One in six areas set to miss out on an increase in cash currently have coronavirus case rates of
more than 100 per 100,000, including areas that went from red to blue in 2019 such as Wakefield, Bury, Dudley, Redcar and Darlington, according to Labour.
The party said, although on paper public health funding for local authorities in 2021/2022 was £45.4 million higher than in 2020/21, the uplift was in fact less than half that once added funding for rollout of PrEP has been taken into account. Funding for PrEP has been allocated to local authorities from April 2021 to cover costs associated with its provision and its related services, party officials said.
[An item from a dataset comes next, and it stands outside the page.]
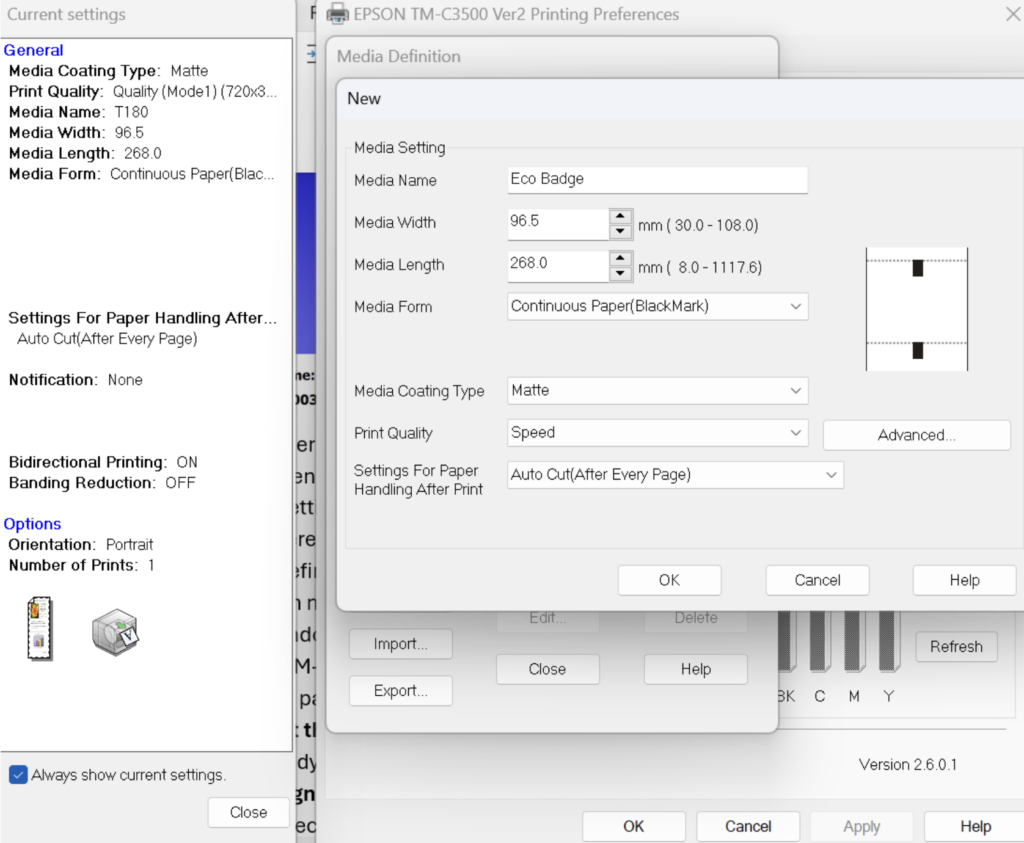This screenshot has width=1024, height=843.
Task: Click the Media Length down arrow
Action: pos(621,273)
Shadow health secretary Jonathan Ashworth said: “A strong local public health response is crucial to getting on the front foot in the battle against Covid in local areas.”
According to the research commissioned by the party, 31 local authorities will experience a fall in per capita funding in this financial year. Of the local authorities that will see a cut in allocation, two-fifths have case rates higher than the national average.
Almost 70 local authorities will experience no increase in per capita funding, the Commons Library research suggested.
Of these, Barnsley, North Lincolnshire, Bradford, Sheffield, Blackburn and Darwen and Leicester all have case rates more than double the national average.